EXCLUSIVE By Martin Walker
A new care home is expected to be built on the site of the former Newton Aycliffe police station, which has been reduced to rubble after it was sold by Durham Constabulary.
The demolition of the three-storey structure on Central Avenue, built in the 1960s, cost £86,000 and our picture above shows how it’s today (Friday) almost finished.
Our picture gallery below shows the progress of the demolition which started on Tuesday this week.
The 1.1-acre site had been on the market with commercial property agents GVA since last September.
And Aycliffe Today understands the land has been sold to a care home provider, although there has been no official confirmation.
A police spokesperson told Aycliffe Today: “We have marketed the site and identified a preferred purchaser.
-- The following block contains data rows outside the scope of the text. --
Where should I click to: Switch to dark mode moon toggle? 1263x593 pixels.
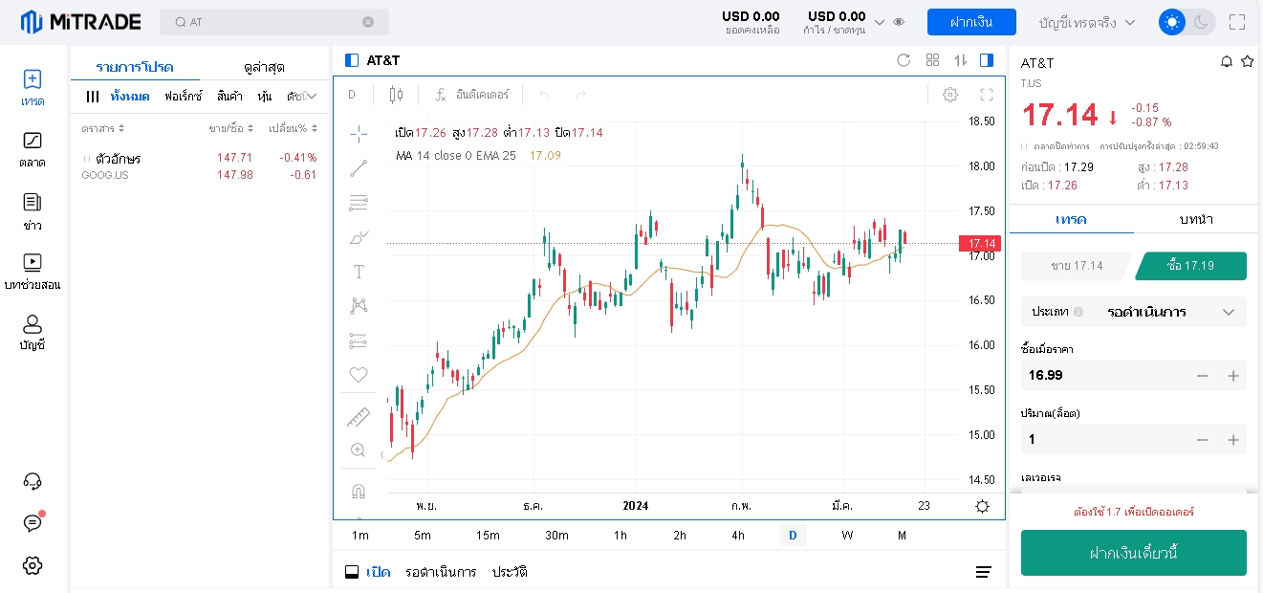pyautogui.click(x=1201, y=22)
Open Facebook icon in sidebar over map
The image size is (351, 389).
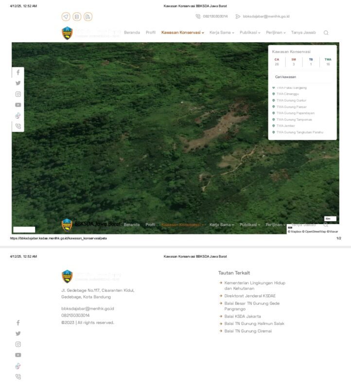coord(18,72)
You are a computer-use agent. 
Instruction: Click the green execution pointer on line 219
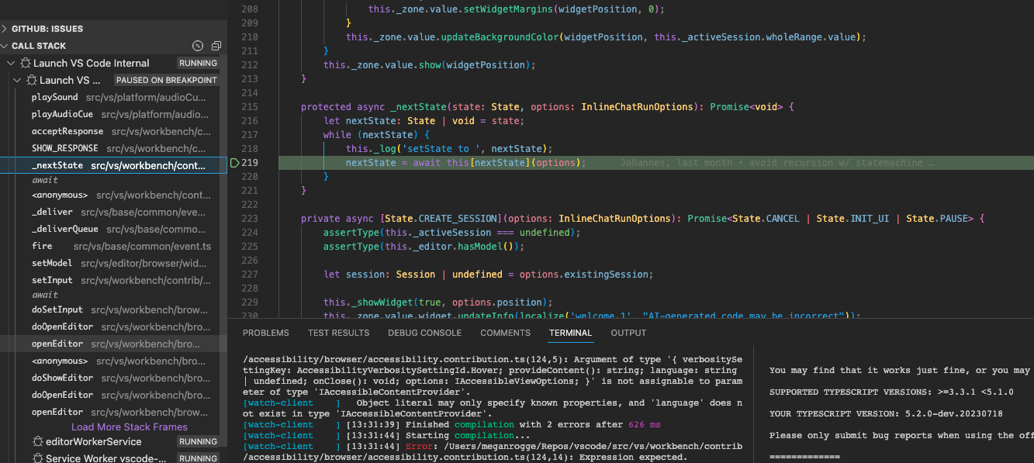[x=233, y=164]
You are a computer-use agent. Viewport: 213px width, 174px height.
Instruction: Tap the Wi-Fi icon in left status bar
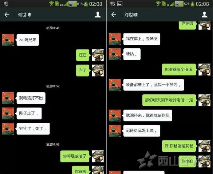(x=51, y=4)
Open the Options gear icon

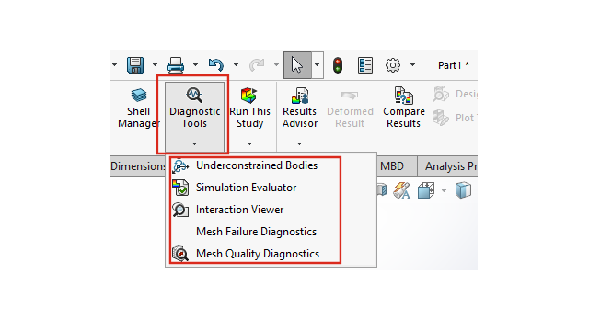click(x=393, y=65)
However, legal contracts are not signed yet.
“We hope to complete after demolition after which we can announce the purchaser with some certainty.”
Police had said the high cost of the demolition was due to asbestos removal, but that the sale of the site would generate “much needed resources” for the force.
It has not yet been confirmed whether the interested buyer plans to develop the site for residential or commercial use.
But in the Sedgefield Development Plan the land is identified as suitable for a range of purposes, including retail, office, leisure, residential, car showroom, petrol station and leisure.
The Newton Aycliffe Neighbourhood Police Team moved out of the Central Avenue station in February 2011 after the building was deemed unfit for purpose.
Plans to build a new station had to be scrapped after budget cuts and the Aycliffe officers spent more than two years at the HUB Workspace on Aycliffe Business Park, which proved unpopular with residents, before moving into the town’s fire station in November 2013.